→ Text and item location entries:
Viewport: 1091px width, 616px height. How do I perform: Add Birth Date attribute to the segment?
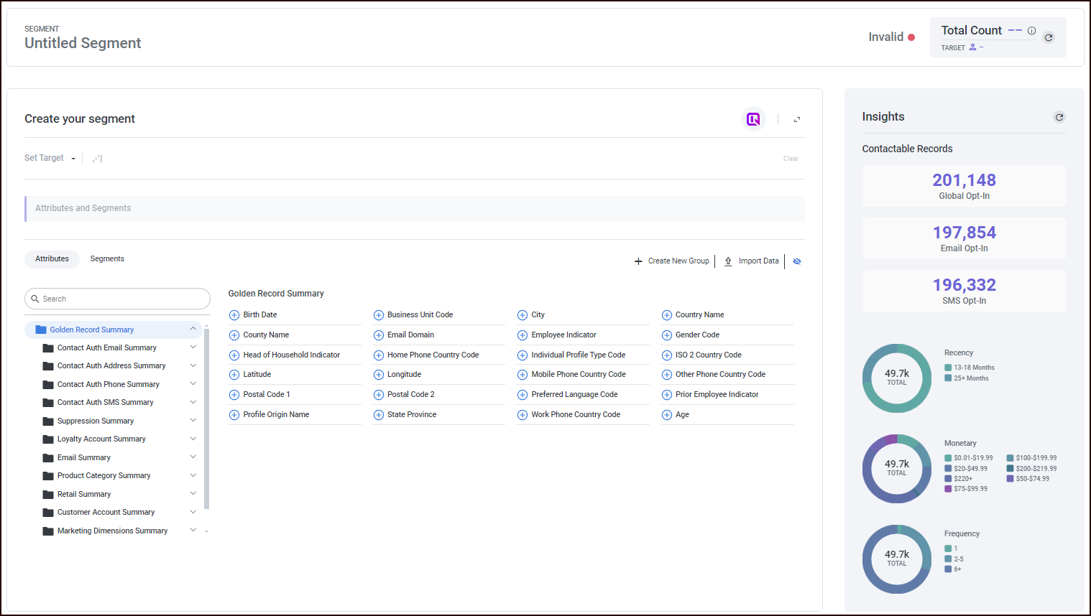[x=234, y=314]
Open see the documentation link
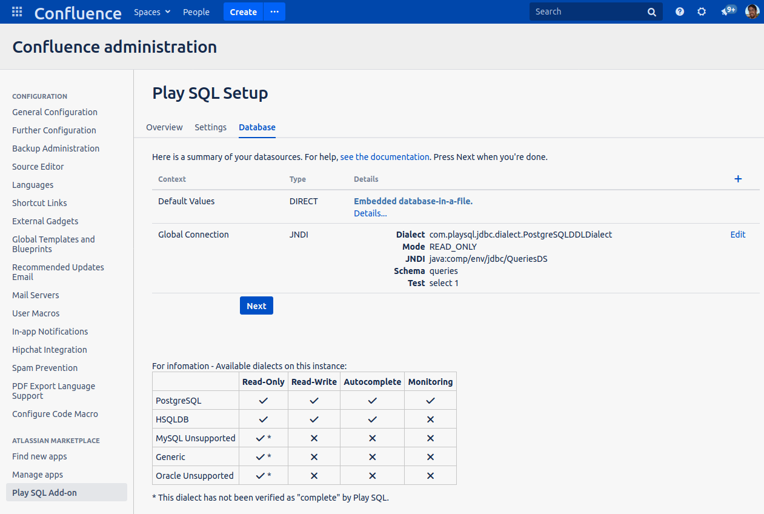The width and height of the screenshot is (764, 514). [x=385, y=157]
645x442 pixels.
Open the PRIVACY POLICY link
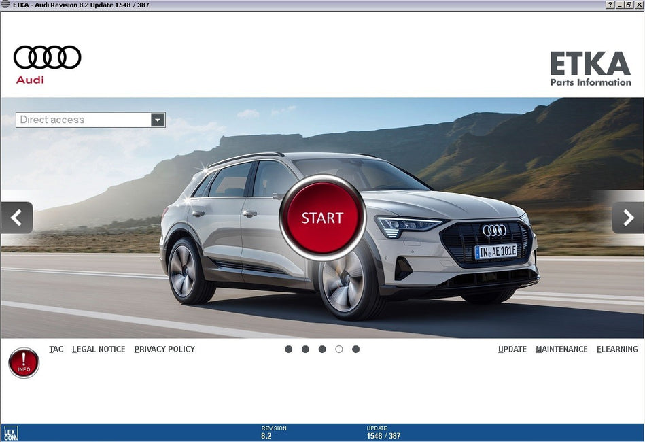point(164,349)
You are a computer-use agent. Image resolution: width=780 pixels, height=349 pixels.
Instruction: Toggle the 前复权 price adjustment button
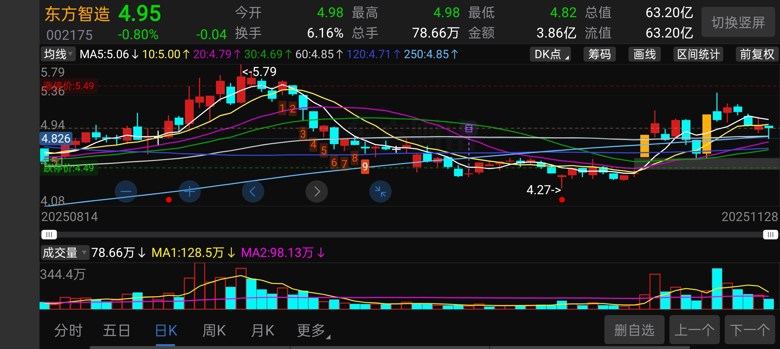757,54
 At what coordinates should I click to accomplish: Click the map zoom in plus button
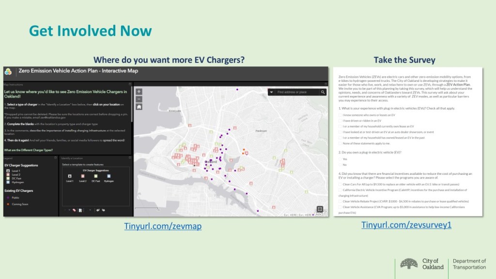pyautogui.click(x=139, y=92)
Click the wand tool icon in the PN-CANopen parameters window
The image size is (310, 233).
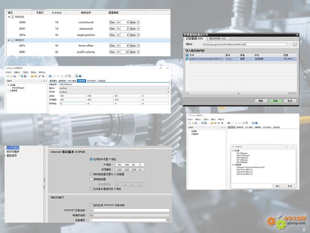(39, 76)
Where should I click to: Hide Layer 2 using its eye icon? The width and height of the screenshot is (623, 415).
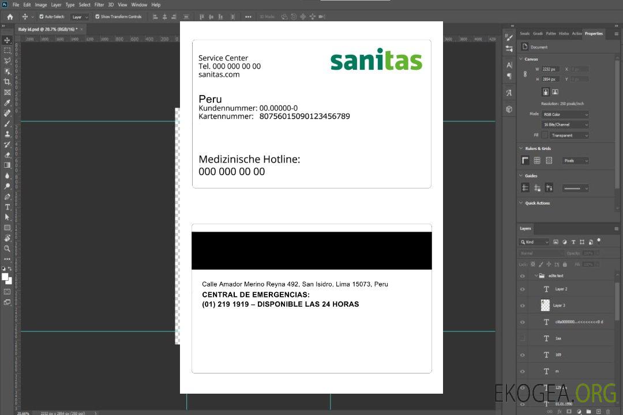(523, 289)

→ Instruction:
Reproduce every line of the listing above verbatim, omitting the pictures.

→ Finished answer:
Viewport: 1091px width, 616px height. How do I perform: Add Birth Date attribute to the segment?
[x=234, y=314]
Open see the documentation link
The width and height of the screenshot is (764, 514). [x=385, y=157]
645x442 pixels.
Open the PRIVACY POLICY link
point(164,349)
You are a computer-use agent. Image resolution: width=780 pixels, height=349 pixels.
Instruction: Toggle the 前复权 price adjustment button
757,54
 At what coordinates should I click to accomplish: Click the map zoom in plus button
pyautogui.click(x=139, y=92)
Click the wand tool icon in the PN-CANopen parameters window
The image size is (310, 233).
(39, 76)
Where should I click to: Hide Layer 2 using its eye icon? The width and height of the screenshot is (623, 415).
(523, 289)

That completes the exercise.